What is Fauvism?

I often describe my paintings as having a Fauvist feel or style but what does that really mean?

'Fauvism' actually means 'wild-beast' and it was a term coined by art critic Louis Vauxcelles in 1905 after an exhibition including Henri Matisse and André Derain. The exhibition shocked both the public and critics due to the use of vibrant and unnatural colours.

Henri Matisse 

The Fauvist art movement was characterized by bold colours, textured brushwork and non-naturalistic depictions. All things I love to try and include in many of my paintings. I think it can bring a new perspective to objects and scenes that we can take for granted. The techniques of the early Fauvist pioneers was really an extension of impressionism but at the same time trying to capture and convey the emotions within the painting to the viewer.

André Derain

As Edgar Degas stated 'Art is not what you see, but what you make others see', and this is the idea and philosophy behind my paintings - I hope to reproduce and recreate subjects as if seen with fresh eyes.

SUPPLIED DATA =
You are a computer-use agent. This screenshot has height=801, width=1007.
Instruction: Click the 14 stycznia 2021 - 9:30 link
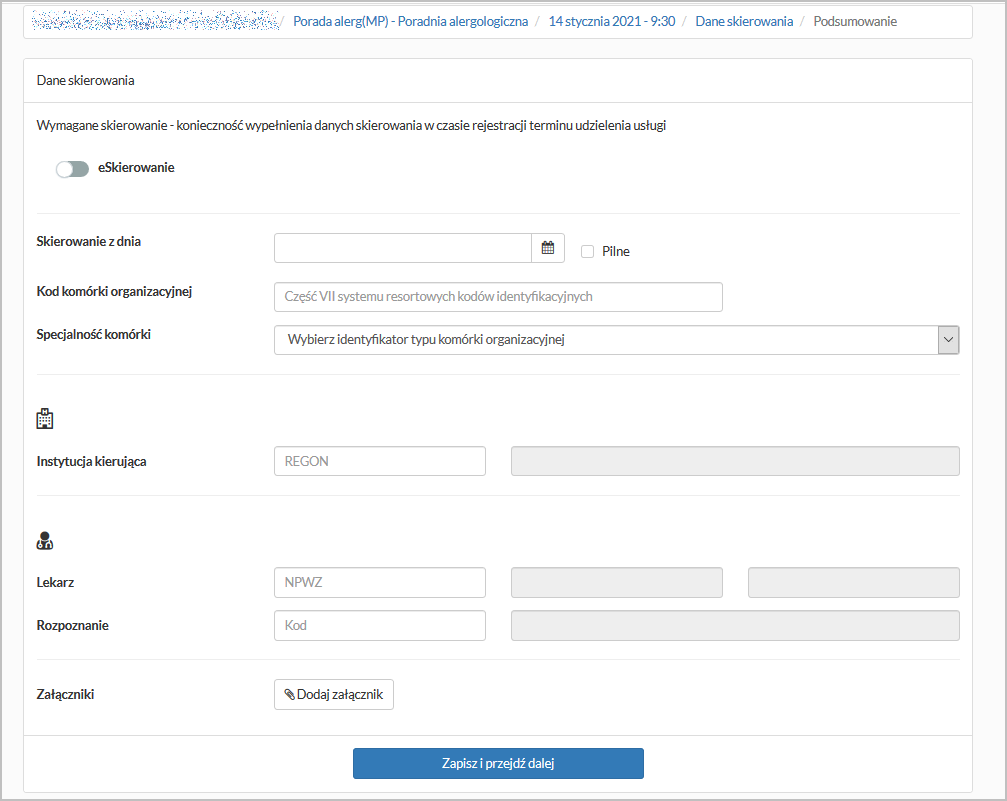611,19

LIST OF TASKS =
1 > According to the passage on Fauvism, which art critic coined the term?
2 > Reproduce word for word the part of the passage on Fauvism that opens with the words containing "What is Fauvism?" and closes with "and unnatural colours.".

ANSWERS FOR THIS EXERCISE =
1 > Louis Vauxcelles.

2 >
What is Fauvism?

I often describe my paintings as having a Fauvist feel or style but what does that really mean?

'Fauvism' actually means 'wild-beast' and it was a term coined by art critic Louis Vauxcelles in 1905 after an exhibition including Henri Matisse and André Derain. The exhibition shocked both the public and critics due to the use of vibrant and unnatural colours.